The response to Yanukovych’s refusal to sign the EU-Association Agreement was not just agitation in the streets led by local fascists and imported mercenaries, but its organizational direction was coming from foreign dignitaries like Nuland. Imagine if Putin had sent representatives to Black Lives Matter, Standing Rock or Occupy Wall Street protests? Nuland, McCain and Vice President Joe Biden all directly met with Tyahnybok.
It was an infamous leaked phone call of Nuland in conversation with the U.S. Ambassador to Ukraine openly stating their preference and plans to install right-wing banker Arseniy Yatsenyuk of Fatherland as Ukraine’s President that exposed their plans to stage a coup ousting Yanukovych. The media overshadowed this by focusing on Nuland’s vulgarity during the phone call, rather than the substance of the conversation which was two prominent U.S. officials casually discussing their plans to remove a democratically elected leader of a foreign country.
As the protests became increasingly violent the deliberate provocations of riot police eventually led to deadly clashes. It culminated in the gunning down of protesters by mysterious snipers, later revealed in confessions to be hired Georgian assassins in a ‘false flag’ operation that was pinned on the police and Yanukovych. This successfully gave the impression to the outside world that Ukraine’s government was a ‘dictatorship’ cracking down on the protesters, many of whom were paid provocateurs, football hooligans and trained mercenaries.

Joe Biden with Oleh Tyahnybok of Svoboda.


Yanukovych buckled under pressure and signed an agreement to establish a unity government consisting of Fatherland, Svoboda and UDAR ‘s fascist-oligarchic coalition.
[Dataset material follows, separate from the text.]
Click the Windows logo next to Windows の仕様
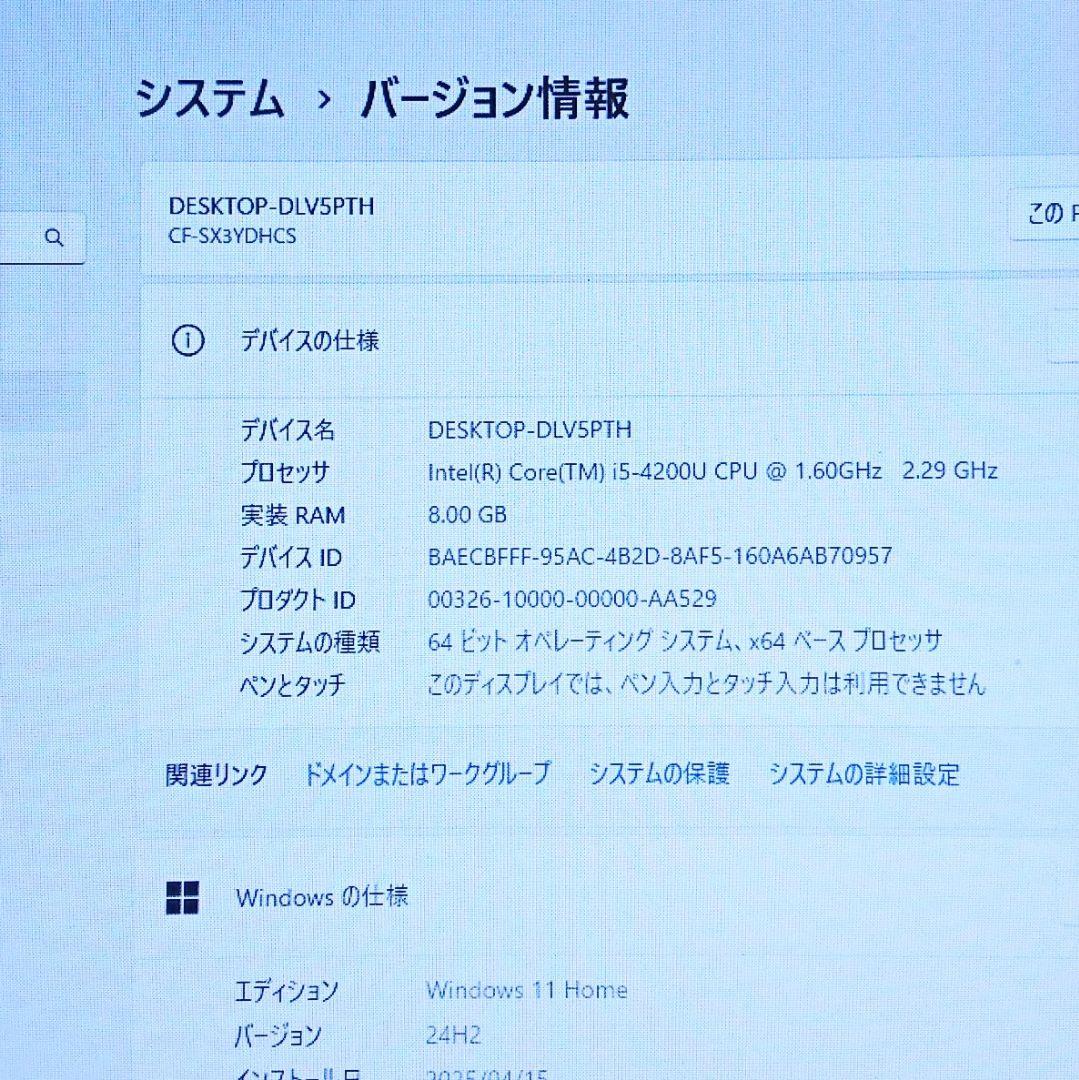 point(186,897)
The agreement only emboldened the opposition which broke the agreement within a matter of days. The new Ukrainian government suddenly consisted of several ministers with far-right fascist allegiances, from Andriy Parubiy as commander of national defense and security council to Svoboda members being appointed as prosecutor generals and ministers of defense.
The Ukrainian parliament shortly thereafter voted to remove Yanukovych, and after the putsch Yatsenyuk was hand picked to become the new President. Yanukovych had to flee from paramilitary groups firing on his limo and was only saved from assassination when Russia sent special forces in to rescue him where he remains in exile still wanted for high treason. Russia responded by not recognizing the new illegal government in Kiev, in turn demanding that all rights of Ukrainians be protected in defiance of the new constitution which was not properly federalist.
The new government discriminated against rights to regions and minorities, especially that of the Russian minority in the east.

Crimeans in particular were incensed about these developments and demanded their right to self determination, taking over buildings and surrounding military bases in anti-Maidan counter demonstrations. Crimea proceeded to hold a referendum to return home, with 82% percent of the population participating and 96% voting to join Russia. The west characterized the referendum as rigged, despite the reality that 75% of Crimeans speak and identify as Russian.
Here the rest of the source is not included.